The Pensions Ombudsman has partly upheld a number of complaints relating to the annual revaluation rate the Central Bureau for Educational Visits and Exchanges Pension Scheme uses for deferred members.

In six determinations published on TPO’s website, the Deputy Pensions Ombudsman, Karen Johnston, has ruled that both the trustees of the scheme and the British Council should pay the members £500 each “in recognition of the serious level of distress and inconvenience the misrepresentation will have caused”. However, Johnston ruled that there was no estoppel in relation to the cases.

The cases relate to the annual rate of revaluation for deferred members, as there had been a discrepancy between how deferred pensions were revalued in practice and the provisions of the scheme rules.

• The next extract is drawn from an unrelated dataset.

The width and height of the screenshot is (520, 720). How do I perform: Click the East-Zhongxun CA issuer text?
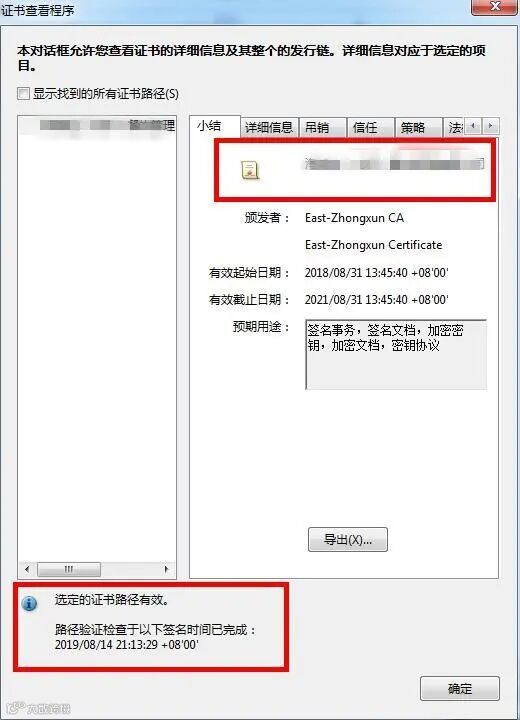354,218
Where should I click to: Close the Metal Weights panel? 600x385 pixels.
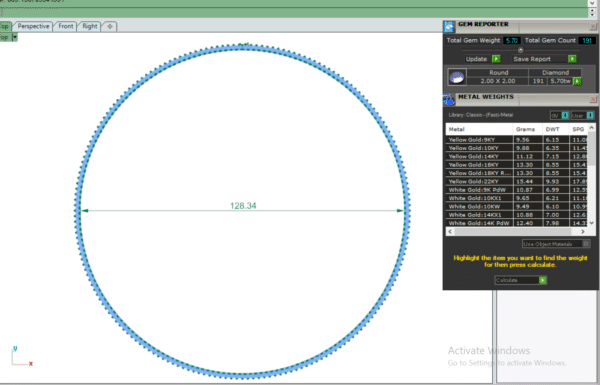point(593,100)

In practice this had been set and paid at 5 per cent, but this was never set out in the scheme rules. Despite this, there was multiple communications sent to the members over the years specifying that the rate would increase by 5 per cent per annum until a members’ normal retirement date.

The discrepancy came to light in 2011 when the British Council was asked to approve new consolidated trust deed rules, which provided for revaluation of deferred benefits at a fixed 5 per cent per annum. However, the British Council did not approve these and, in August 2013, the trustees and British Council sought Counsel’s opinion on the rate of revaluation of deferred benefits.

Counsel’s opinion concluded that the available documentation did not support the view that British Council had made a valid amendment to the scheme rules so as to introduce a fixed 5 per cent revaluation rate. Counsel also considered that there was no conclusive evidence that British Council had ever decided to go beyond the statutory minimum level of revaluation.

Following this, the rules of the scheme were amended by a deed, dated 7 July 2015, which made the following provisions in relation to deferred benefits: “The pension shall then be increased before payment in accordance with the revaluation laws.”

As a result, members were advised of Counsel’s Opinion in March 2015 and provided with revised deferred benefit statements. Several complained they had suffered financial detriment because of this due to actions and decisions they made when they thought the rate would be 5 per cent.

However, TPO ruled that there is no grounds for estoppel in either of the complaints, as Johnston does not believe that there is a direct link that the actions taken by the members were entirely based on the understanding that the deferred rate would be set at 5 per cent.